The present invention will be better understood with the aid of the description which follows and the appended drawings, in which:

• FIG. 1 is a schematic sectional view of a control device according to the present invention in a normal monitoring state,
• FIG. 2 is the control device of FIG. 1 in a state of verification of the operation of the densimeter,
• Figure 3 is a schematic sectional view of the control device according to the present invention provided with means for checking the pressure value at which the densimeter reacts.

DETAILED PRESENTATION OF PARTICULAR EMBODIMENTS

FIG. 1 shows a diagrammatic sectional view of an exemplary embodiment of a device for controlling the operation of a densimeter according to the present invention mounted on a metal casing 4 of a circuit breaker or apparatus. electric high voltage.

The envelope defines an interior space 5 filled with a dielectric gas under pressure, for example sulfur hexafluoride (SF6) at a gas pressure of 7 bar effective at 20 ° C.

The control device comprises a housing 6 integral with the casing 4. In the example shown, it is in one piece with the casing 4, which makes it possible to avoid sealing problems between the casing and the envelope 4.

The housing 6 delimits an interior chamber 8 adapted to be placed in communication with the interior space 5 of the envelope 4 by a channel 9.

Thus, when the chamber 8 is in communication with the space 5, the pressure in the chamber 8 is equal to that prevailing in the space 5.

A densimeter 2 is, in the example shown, mounted in a sealed manner on the housing 4 and intended to measure the pressure of SF6 in the chamber 8.
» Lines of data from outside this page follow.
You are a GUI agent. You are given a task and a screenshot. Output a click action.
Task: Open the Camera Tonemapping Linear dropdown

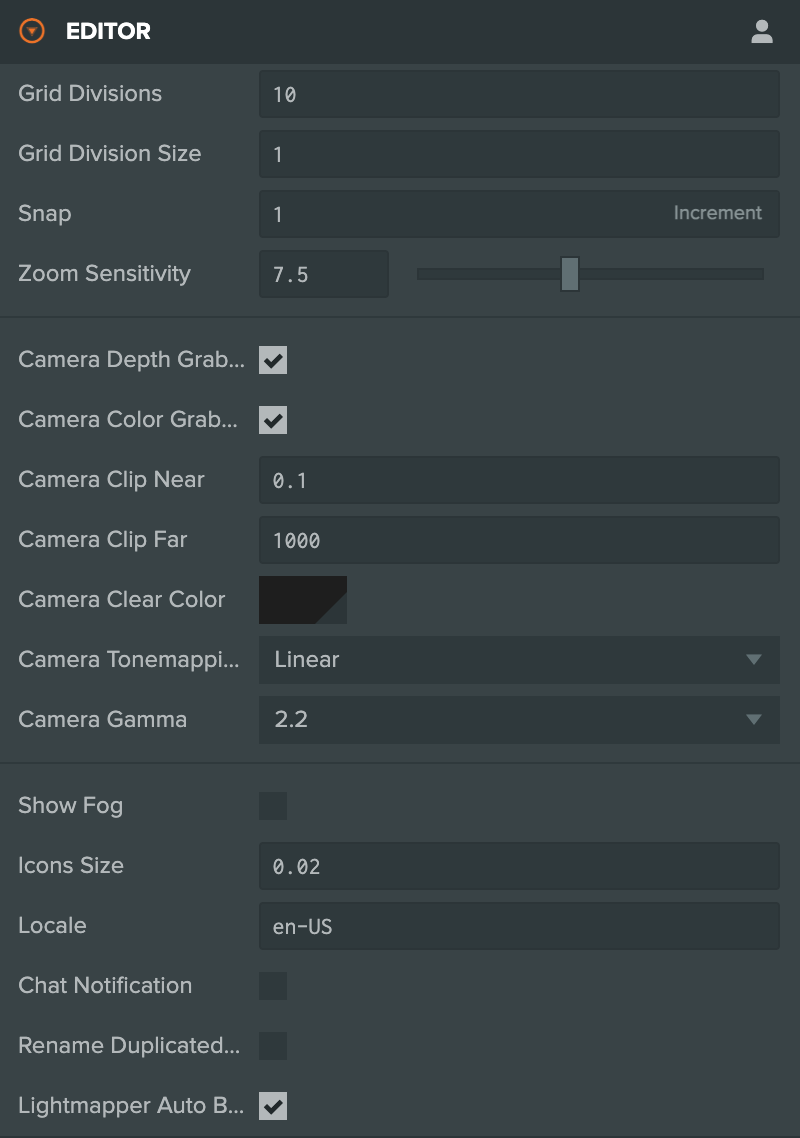tap(519, 660)
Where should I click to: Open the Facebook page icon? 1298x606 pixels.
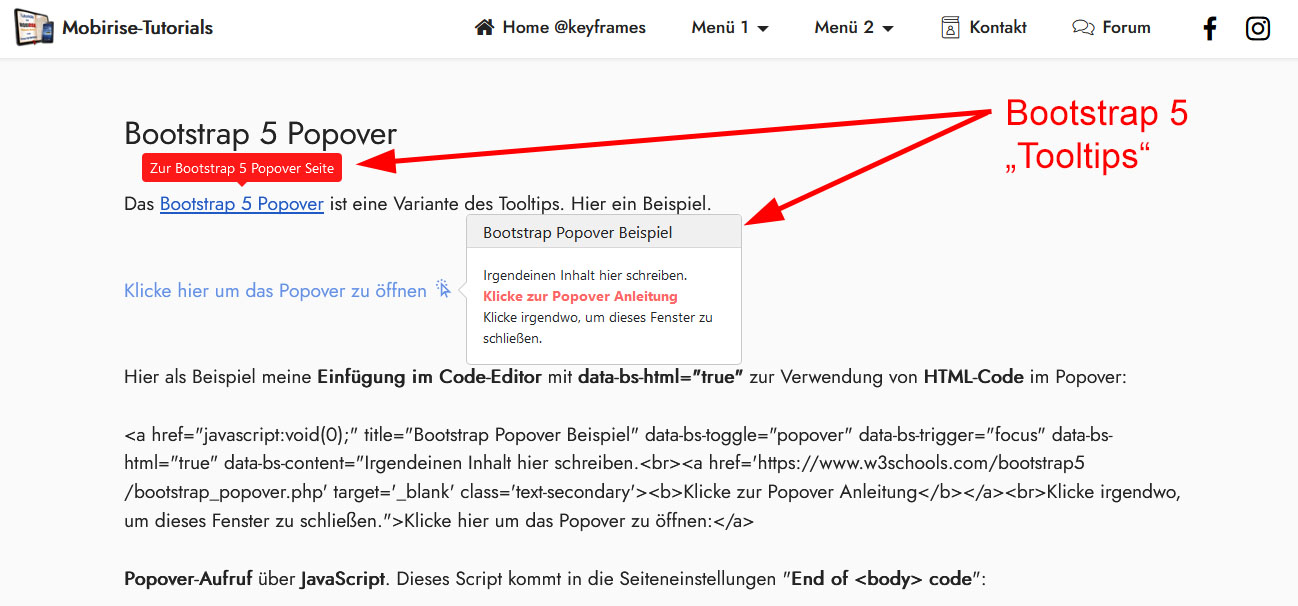1210,29
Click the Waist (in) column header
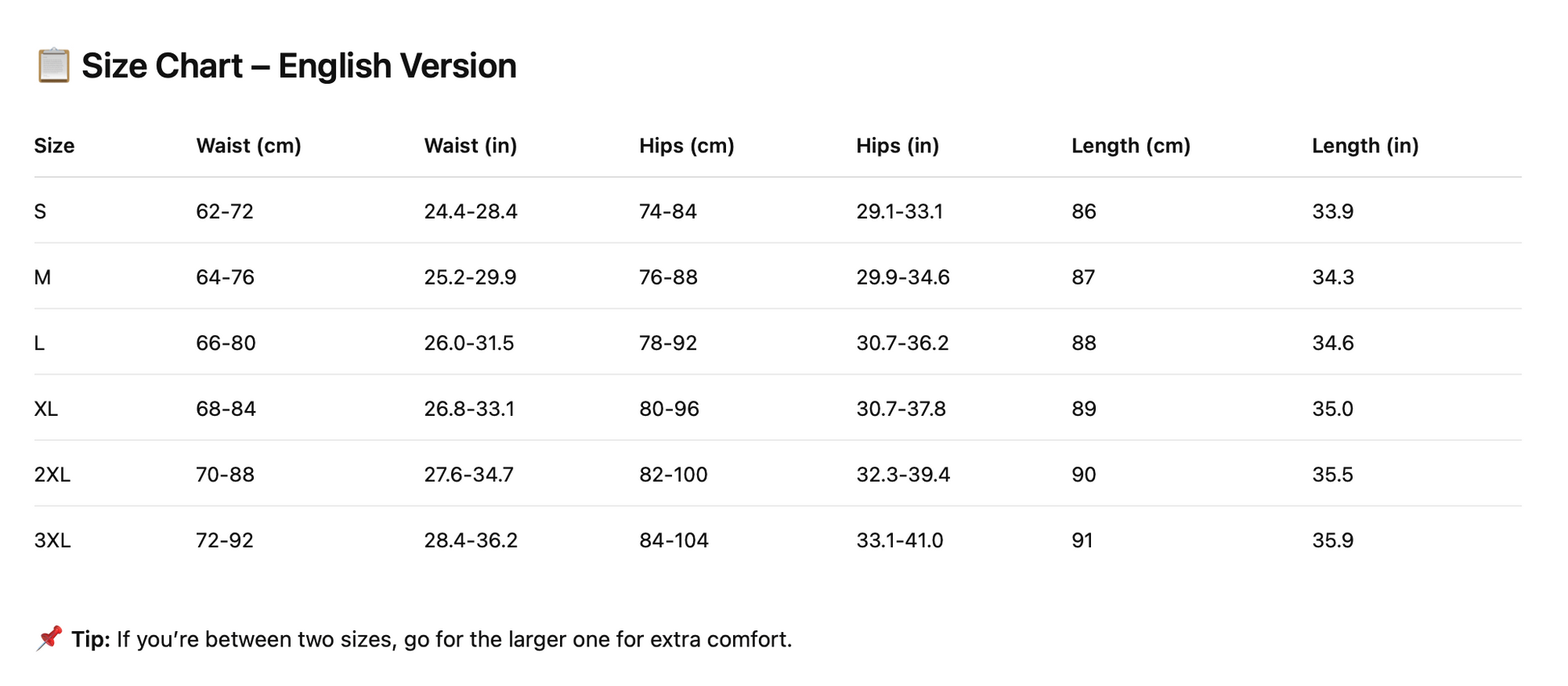The width and height of the screenshot is (1568, 686). (x=471, y=146)
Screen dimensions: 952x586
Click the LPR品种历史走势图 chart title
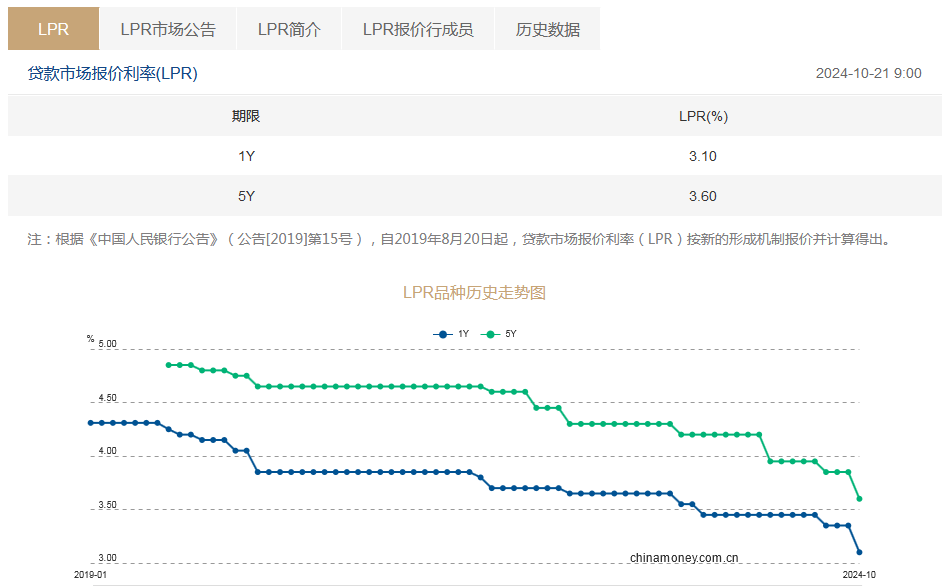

The densimeter is capable of detecting at least one pressure threshold, advantageously two pressure thresholds; a first threshold P1 corresponding to an alarm threshold corresponding to the need to intervene on the densimeter, and a second threshold P2 corresponding to the case where the operation of the electrical equipment is no longer guaranteed, in particular the power failure during a fault in short circuit. In the latter case, the device is either opened and locked in this position, or locked in the closed position.

The densimeter 2 is connected to a processing unit (not shown) able to indicate to the users the state of the electrical equipment.

According to the present invention the chamber 8 has a volume able to vary.

In the example shown, the housing 6 comprises an upper portion 12 forming a lid and a body 14 on which is mounted in a sealed manner the lid 12. The lid 12 is able to move in a sealed manner with respect to the body so as to modify the volume of the chamber 8.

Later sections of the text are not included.